2. Load and Read Dataset.

data = pd.read_csv('weatherHistory.csv')
data.head()
First five rows of dataset

3. Dimensions of dataframe.

data.shapeOutput: (96453, 11)

4. Datatypes of the dataframe

data.info()OUTPUT :
<class 'pandas.core.frame.DataFrame'>
RangeIndex: 96453 entries, 0 to 96452
Data columns (total 11 columns):
# Column Non-Null Count Dtype
--- ------ -------------- -----
0 Formatted Date 96453 non-null object
1 Summary 96453 non-null object
2 Precip Type 95936 non-null object
3 Temperature (C) 96453 non-null float64
4 Apparent Temperature (C) 96453 non-null float64
5 Humidity 96453 non-null float64
6 Wind Speed (km/h) 96453 non-null float64
7 Wind Bearing (degrees) 96453 non-null int64
8 Visibility (km) 96453 non-null float64
9 Pressure (millibars) 96453 non-null float64
10 Daily Summary 96453 non-null object
dtypes: float64(6), int64(1), object(4)
memory usage: 8.1+ MB

5. Statistical details of the dataframe

data.describe()

6. Handling missing values

#Check for missing values
data.isnull().sum()
OUTPUT:
Formatted Date 0
Summary 0
Precip Type 517
Temperature (C) 0
Apparent Temperature (C) 0
Humidity 0
Wind Speed (km/h) 0
Wind Bearing (degrees) 0
Visibility (km) 0
Pressure (millibars) 0
Daily Summary 0
dtype: int64

7. Pairwise correlation of all columns in the data frame

Correlation matrices are an essential tool of exploratory data analysis. Correlation heatmaps contain the same information in a visually appealing way. We can display the pairwise correlation using corr() function which creates the correlation matrix between all the features in the dataset.

Heatmap

plt.figure(figsize=(10,8))
sns.heatmap(data= data.corr(), annot=True)
plt.title("Pairwise correlation of all columns in the dataframe")
# save the figure
plt.savefig('plot6.png', dpi=300, bbox_inches='tight')
plt.show()

8. Change the ‘Formatted Date’ feature from String to Datetime using the datetime() function.

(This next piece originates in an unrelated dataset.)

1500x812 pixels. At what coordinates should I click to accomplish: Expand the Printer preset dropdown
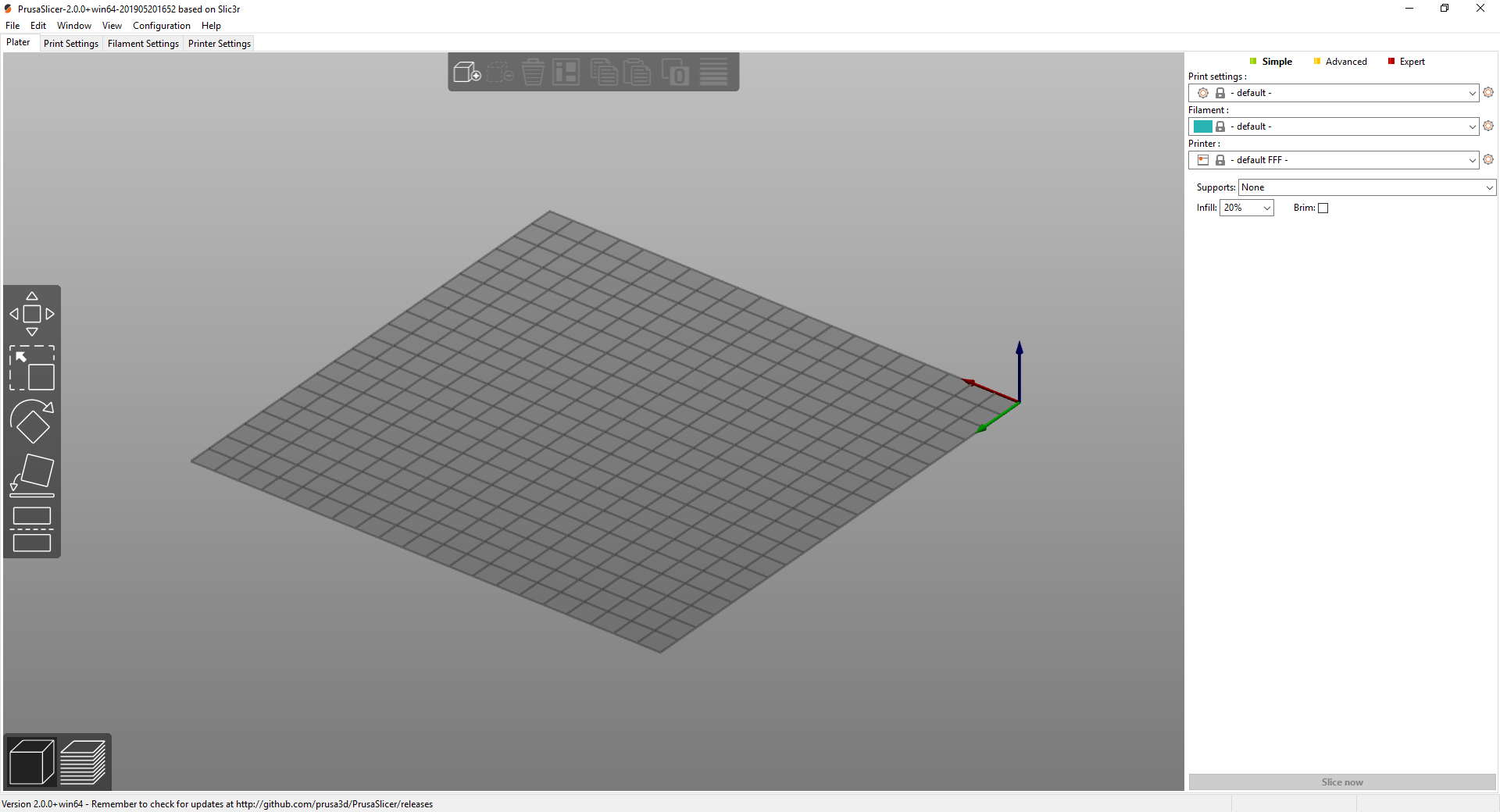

data['Formatted Date'] = pd.to_datetime(data['Formatted Date'], utc=True)

9.Formatted Data

data = data.set_index("Formatted Date")
data

OUTPUT :

  • Now, we have hourly data, we need to resample it to monthly.
  • Resampling is a convenient method for frequency conversion.Object must have a datetime like index

10. By Resampling, Create new DataFrame only for Apparent Temperature and Humidity

df_column = ['Apparent Temperature (C)', 'Humidity']
df_monthly_mean = data[df_column].resample("MS").mean() #MS-Month Starting
df_monthly_mean.head()

OUTPUT:

“MS” denotes Month starting.We are displaying the average apparent temperature and humidity using mean() function.

11 .Exploratory Data Analysis

Given:

The Null Hypothesis H0 is “Has the Apparent temperature and humidity compared monthly across 10 years of the data indicate an increase due to Global warming”.

The Alternative Hypothesis H1 is “Has the Apparent temperature and humidity compared monthly across 10 years of the data not indicate an increase due to Global warming”.

sns.set_style("darkgrid")
sns.regplot(data=df_monthly_mean, x="Apparent Temperature (C)", y="Humidity", color="g")
plt.title("Relation between Apparent Temperature (C) and Humidity")
# save the figure
plt.savefig('plot1.png', dpi=300, bbox_inches='tight')
plt.show()

OUTPUT:

Observation: There might be Linear Relationship between “Apparent Temperature ©” and “Humidity” with negative slope.

12. Correlation between Apparent temperature & Humidity

# Pair plot for correlation of Apparent temperature & Humidity
sns.set_style(“darkgrid”)
plt.figure(figsize=(4,4))
plt.title(“Correlation between Apparent temperature & Humidity”)
sns.heatmap(data= df_monthly_mean.corr(), annot=True)
plt.show()

13.

sns.pairplot(df_monthly_mean, kind='scatter')
# save the figure
plt.savefig('plot8.png', dpi=300, bbox_inches='tight')
plt.show()

14. 2D Scatter Plot with Color Coding for each Summary type

sns.set_style("darkgrid")
sns.FacetGrid(data, hue="Summary", height=10).map(plt.scatter, "Apparent Temperature (C)", "Humidity").add_legend()
plt.title("2D Scatter Plot with Color Coding for each Summary type")
# save the figure
plt.savefig('plot3.png', dpi=300, bbox_inches='tight')
plt.show()

Observation:

1.There are very few outlier.
2.Mostly Weather is Clear or Partly Cloudy/Rain in Finland.
3.Only few days there has a Light Rain or Dry or Dangerously Partly and partly Cloudy.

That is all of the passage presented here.